BEGIN Task input

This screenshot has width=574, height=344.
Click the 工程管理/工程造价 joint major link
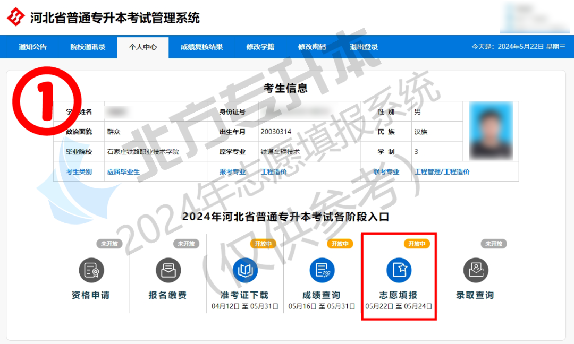pyautogui.click(x=442, y=172)
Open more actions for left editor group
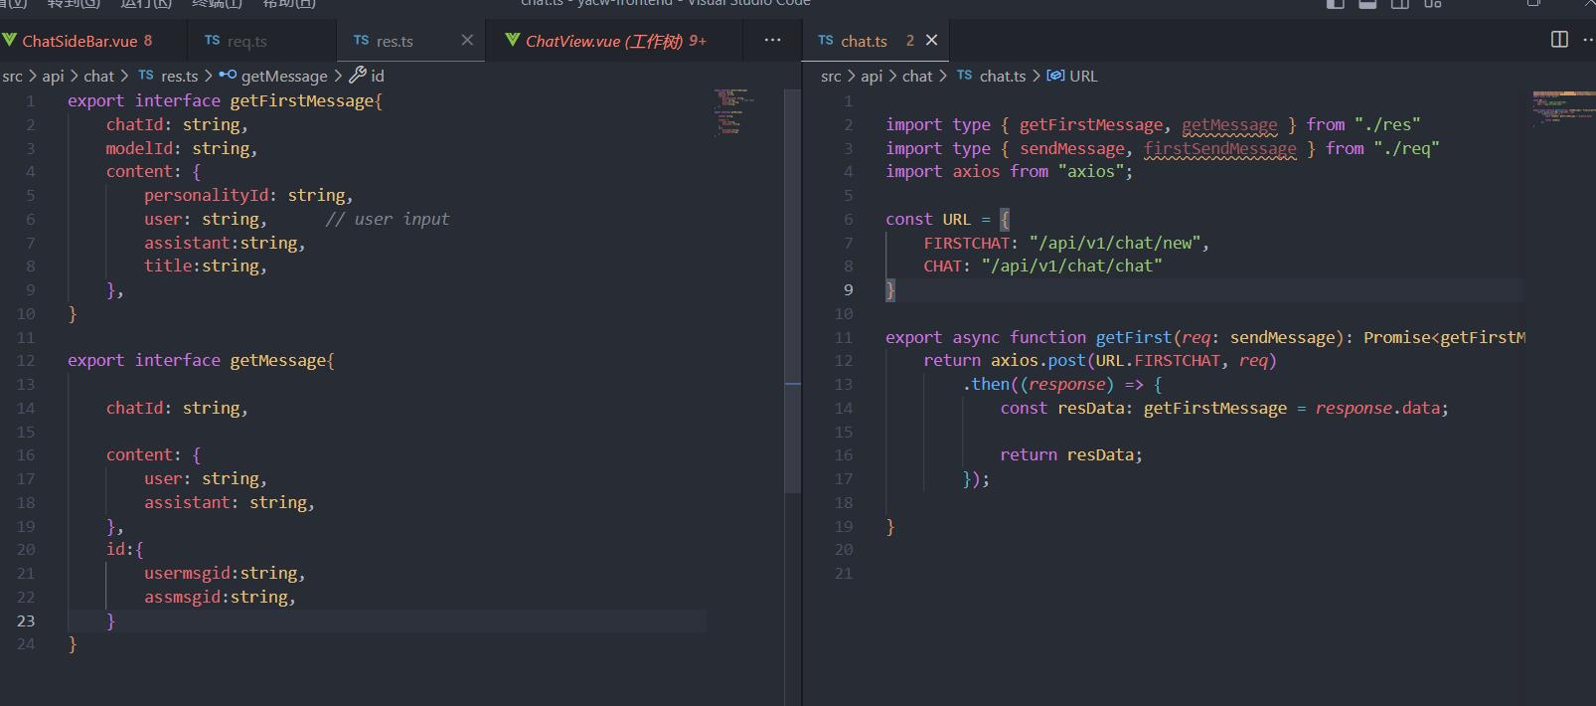The width and height of the screenshot is (1596, 706). click(x=772, y=40)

END Task input

Exercise objective:
The answer consists of the lines from the one holding "Click the 工程管理/工程造价 joint major link" to the end of the records, inclusive, restated exactly and without pictures.

Result:
Click the 工程管理/工程造价 joint major link
pyautogui.click(x=442, y=172)
Open more actions for left editor group
The width and height of the screenshot is (1596, 706). click(x=772, y=40)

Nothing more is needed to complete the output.